Primary Backup

Category: Distributed Systems

Primary Backup

Consider a highly available stateful service. It is easy to maintain consistency within one node, simply by performing operations in some well-defined (serializable) order. However, providing both availability and consistency is more of a challenge. One must provide a notion of having a single system, even if a server within the system fails.

Single Node KV Store

Consider an instance of redis with multiple clients reading and writing to it. You can think of this system more abstractly as a state machine, where each client applies an operation that changes the state of the system.

State Machine Replication

Replicate state machines across multiple servers. If you apply the same set of operations to each server in the same order, their ending states must be in the same state. This holds so long as the effect of each operation is deterministic.

Example: Virtual Machine Replication

Take a single VM running a single application. Create $n$ copies of this VM, and feed each instance the exact same inputs (packets, interrupts, instructions). Then, all $n$ VMs will have the same behavior.

Any time you introduce randomness into a system, you need to ensure that the randomness is deterministic. This mechanism for VM replication assumes you are only using a single core, and all operations are deterministic.

Two Servers (Primary-Backup)

At any given time, clients speak to only one server (the primary). Data is replicated on primary and backup servers, and if the primary fails, the backup is elected as the new primary.

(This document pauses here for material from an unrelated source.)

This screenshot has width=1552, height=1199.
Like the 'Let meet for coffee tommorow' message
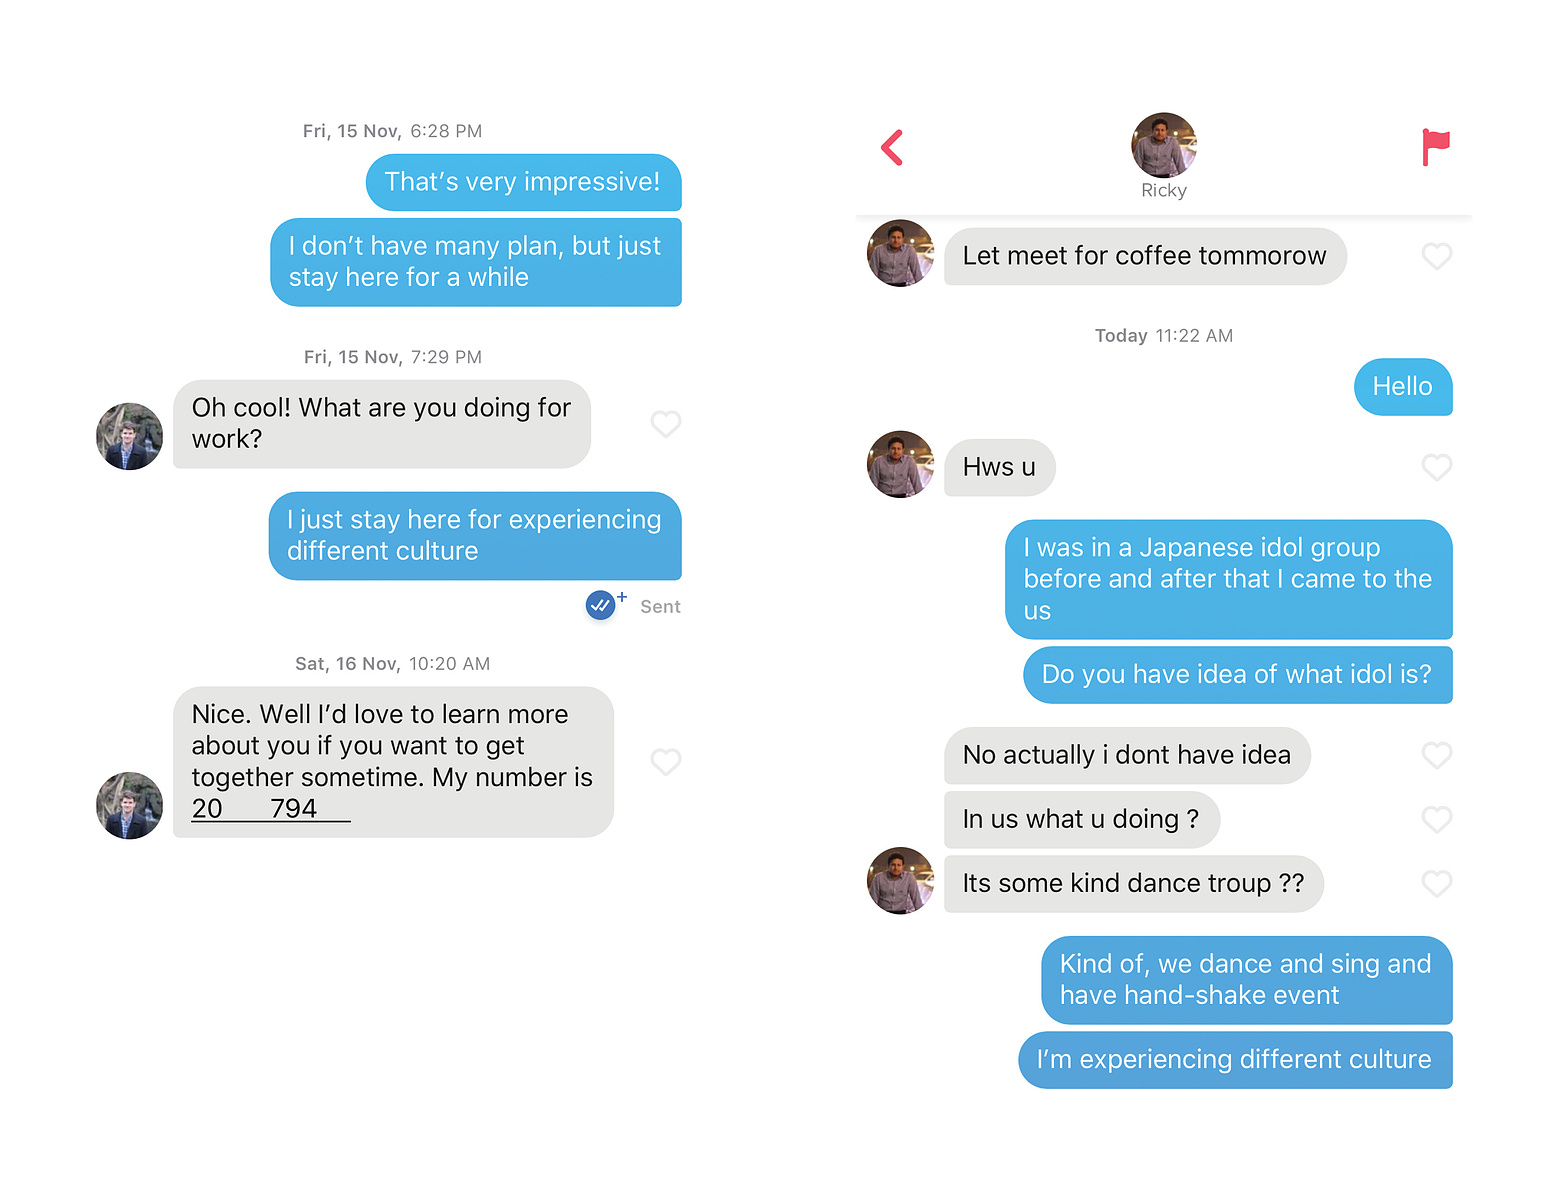1437,256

The goals of doing this is to increase the availability and reliability of the system in the face of failures.

Basic Operations

  • Clients send operations (put, get) to the primary.
  • Primary decides the order of operations.
  • Primary forwards operations to the backup.
  • Backup applies operations in the same order as the primary (hot standby), or just saves a log of the operations (cold standby).
  • After backup applies the operation, primary replies to the client.

Key Assumptions

  • Every replica executes deterministically as a function of inputs.
  • If randomness is used, it must be deterministic (use the same seed).
  • Replicate single core servers.

Key Challenges

  • There can only be one primary at a time.
    • Primary, backup, and clients all need to agree on who the primary is.
    • State at primary must be consistent with all previous operations.
  • Needs to operate despite failures of primary or backup.
    • Must handle dropped/duplicated messages and arbitrary delays.

The View Service

The view service is a server that provides a consistent view of the system. Clients ask the view service for the primary server's address in order to find out where to send operations. Even if the view server incorrectly identifies failure, the system will still be consistent.

The view server is the only authority on who the primary is. This makes it a single point of failure. The hard part is that we need to be able to guarantee only one primary at a time, while not needing to ping the view server on every operation.

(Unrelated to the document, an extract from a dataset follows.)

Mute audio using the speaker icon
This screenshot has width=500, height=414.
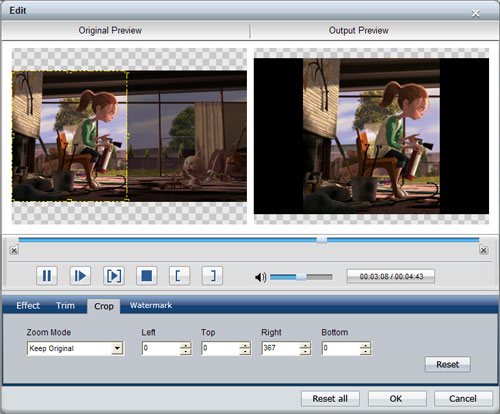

This system needs to be able to tolerate any individual server failing, while still serving client requests.

Detecting Server Failures

  • Each server periodically sends an RCP ping ot the view server.
  • The view server is dead if its missed $n$ pings in a row, and alive if it has received a single ping.

When the view server detects a failure, a new view (state of the system sent in ping responses) is created.

Primary Failures

  • View server detects failure through lack of pings (some sort of timeout after missing $n$ pings).
  • View server declares new view with backup as new primary, and if any idle servers are available, a new backup as well.
    • Requests eventually time out and check in with view server.
  • View server sends new view in all subsequent responses.
  • New primary hears new view and sends state to new backup
  • Backup initializes state and sends acknowledgment to new primary.
  • New primary pings current view to view server (after receiving ack).
  • Client hears about new view and starts sending operations to new primary. If any operations were lost, client resends them.

If primary dies with no idle servers available, then the backup becomes the primary and there is no backup.

Managing Servers

Keep a pool of idle servers that can be promoted to backup. If primary dies, create new view with old backup as primary and idle server as backup. If the backup dies, create a new view with idle server as new backup.:

Split Brain

In the case where a primary appears to be offline, but is really just partitioned from the view server, the view server may elect a new primary. This leads to a split brain scenario, where two primaries are elected.

The important part is that two servers can think they are the primary, but it can never be the case that two servers act as the primary.

Rules

  1. Primary in view $i + 1$ must have been the backup, or the primary in view $i$ (besides the first view).
  2. Primary must wait for backup to accept/execute each operation before replying to client (if there is one).
  3. Backup must accept forwarded requests only if view is correct.
  4. Non-primary must reject client requests.
  5. Every operation must be before or after state transfers (not during).